Примечательно, что за год до смерти в «Дневнике убитого офицера» (1836) писатель в точности обрисовал место последнего успокоения («на берегу моря, у подножия гор, глазами на полдень»). Получалось, дарование и окрыляло, позволяло возвыситься духом, и являло неведомое, давало открыть таинственный и жуткий покров смерти. «Пророков гонит черная Судьба; / Их стерегут свирепые печали; / Они влачат по мукам дни свои, / И в их сердца впиваются змии»[22], – писал В.К. Кюхельбекер («Участь поэтов»). Но, даже зная, догадываясь о близкой кончине, они твердо верили, что необходимо бороться до конца, преодолевая уныние, осознание бессилия изменить судьбу, оттого что так надо, и потому что «ничто не гибнет в природе, умирая, – ничто» (А.А. Бестужев-Марлинский). Болезнь и «разрушенное тело» заставляли думать о приближении смерти В.Ф. Раевского. «И жизнь страстей прошла как метеор, / Мой кончен путь, конец борьбы с судьбою; / Я выдержал с людьми опасный спор / И падаю пред силой неземною!», – писал он в «Предсмертной думе» (1842). Но в следующей строфе просил не печалиться о своей гибели: «К чему же мне бесплодный толк людей? / Пред ним отчет мой кончен без ошибки; / Я жду не слез, не скорби от друзей, / Но одобрительной улыбки!»[23] Ибо одобрения заслуживала твердая, по его мнению, готовность исполнить предначертанное. «Я бодро подчиняюсь моей роковой судьбе, – сообщал близким С.Г. Волконский, – и возлагаю надежду на милосердие Господа»[24].

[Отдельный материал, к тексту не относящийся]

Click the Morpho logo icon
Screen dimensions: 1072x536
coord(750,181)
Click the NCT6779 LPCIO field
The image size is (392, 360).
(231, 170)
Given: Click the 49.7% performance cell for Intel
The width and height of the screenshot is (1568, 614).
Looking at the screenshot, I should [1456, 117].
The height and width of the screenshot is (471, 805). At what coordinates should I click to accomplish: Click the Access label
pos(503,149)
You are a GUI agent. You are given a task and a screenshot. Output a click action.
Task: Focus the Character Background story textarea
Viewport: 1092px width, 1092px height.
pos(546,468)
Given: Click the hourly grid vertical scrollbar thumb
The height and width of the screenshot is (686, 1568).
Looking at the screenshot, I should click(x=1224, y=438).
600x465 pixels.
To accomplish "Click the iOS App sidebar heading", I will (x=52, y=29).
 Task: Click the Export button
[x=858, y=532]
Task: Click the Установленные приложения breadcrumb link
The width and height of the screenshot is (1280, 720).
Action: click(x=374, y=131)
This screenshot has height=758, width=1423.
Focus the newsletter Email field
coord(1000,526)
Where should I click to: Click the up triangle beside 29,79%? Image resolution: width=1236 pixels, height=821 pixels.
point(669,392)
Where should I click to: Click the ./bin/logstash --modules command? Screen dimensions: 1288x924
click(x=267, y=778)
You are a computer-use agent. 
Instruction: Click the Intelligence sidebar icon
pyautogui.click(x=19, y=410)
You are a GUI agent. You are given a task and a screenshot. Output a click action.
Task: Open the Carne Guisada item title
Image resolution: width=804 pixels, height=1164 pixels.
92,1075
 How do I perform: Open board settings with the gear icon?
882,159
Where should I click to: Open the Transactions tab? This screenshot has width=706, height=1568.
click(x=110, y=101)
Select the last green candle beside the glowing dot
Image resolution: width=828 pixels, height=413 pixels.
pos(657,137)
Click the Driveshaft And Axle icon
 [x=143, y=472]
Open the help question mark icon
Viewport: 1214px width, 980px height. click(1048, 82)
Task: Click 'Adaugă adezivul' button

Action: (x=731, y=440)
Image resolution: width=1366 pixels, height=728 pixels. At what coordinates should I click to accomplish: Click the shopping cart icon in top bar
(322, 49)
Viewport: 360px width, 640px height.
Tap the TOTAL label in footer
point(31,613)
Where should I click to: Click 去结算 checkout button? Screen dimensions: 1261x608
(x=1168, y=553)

Столь же твердо, бестрепетно можно было ожидать собственный уход, сохраняя до конца дней жизненную душевную бодрость, декабристы это показывали. Источником светлого, незамутненного печалью отношения к миру служили у них и представления о христианском долге, выработанные религиозным сознанием, и убеждение в исполнении общественного долга.
Так, И.И. Пущин, откликаясь на раннюю смерть Камиллы Ле-Дантю, жены В.П. Ивашева, сообщал друзьям, что «она рассталась с жизнью, со всем, что ей дорого в этом мире, как должно христианке», причастилась и благословила родных [25]. В то же время, говоря М.М. Нарышкину о смерти самого жизнелюбивого И.И. Пущина, Павел Бобрищев-Пушкин не без восхищения отмечал: «Он и больной, почти умирающий, имел более энергии, нежели мы, не больные»[26]. Ведь смерть была ему не слишком страшна, он знал, что останется в памяти людей знавших его и не знавших, будет жить в исторической памяти, которая простирается на все поколения. Особенно когда это касается людей столь незаурядных, выделявшихся исключительностью своей судьбы, как декабристы.